News Quiz

No. 360: “Our Epic”

The ‘50s begat Happy Days; the ‘60s, The Wonder Years; the ‘70s, That ‘70s Show; and the ‘80s, Freaks and Geeks. In 20 years, the 1990s will be distilled into a set of reductive clichés and processed into a TV sitcom. Give the one-sentence pitch for that show. (Question courtesy of Tim Carvell.)

Send your answer by 5 p.m. ET Sunday to newsquiz@slate.com.

Tuesday’s Question (No. 359)–“Peril? Us?”:

Government officials and industry experts have begun to caution Americans about “speed creep”–meaning?

“That goddamn Ralph Nader and his shifty eyes.”–Francis Heaney

“Antonyms. Watch out for antonyms.”–Tim Carvell (Floyd Elliot had a similar answer.)

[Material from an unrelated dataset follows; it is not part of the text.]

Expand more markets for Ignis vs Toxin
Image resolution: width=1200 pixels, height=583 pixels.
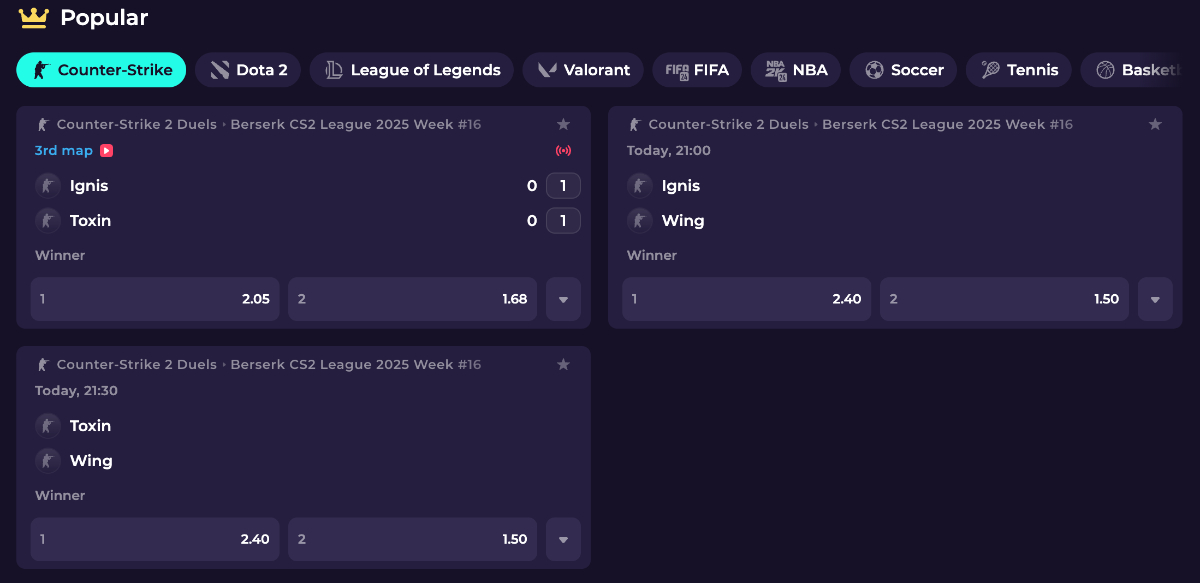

“Internet pharmacist.”–William Vehrs

“I knew that Jim Carrey liked to run around nude, but I didn’t realize he had become such a menace to our highways.”–Barbara Lippert (similarly, Tim Annett)

“The Einsteinian possibility that the third millennium will arrive sometime next month.”–David Finkle

Click for more answers.

Randy’s Wrap-Up

Paying little attention to the preparations for various grand public ceremonials, I’ve only just noticed that this is the final News Quiz before the Earth plunges into the sun and is destroyed. (Although why that should lead Seattle to cancel its all-nude fertility ritual is unclear.) It’s been a great planet. I particularly enjoyed your colored sky; a nice choice, blue, popular, everybody likes that blue. Also evolution, very entertaining. That was some fun watching how the giant two-headed lizard’s constant bickering among itself eventually led to its extinction, a lesson for us all and especially for my Uncle Morty and Aunt Bernice. And so when I gather up my soil samples and Ms. Judy Davis and return to my home planet, I’ll particularly miss those things and the News Quiz participants. Happy New Year, everybody.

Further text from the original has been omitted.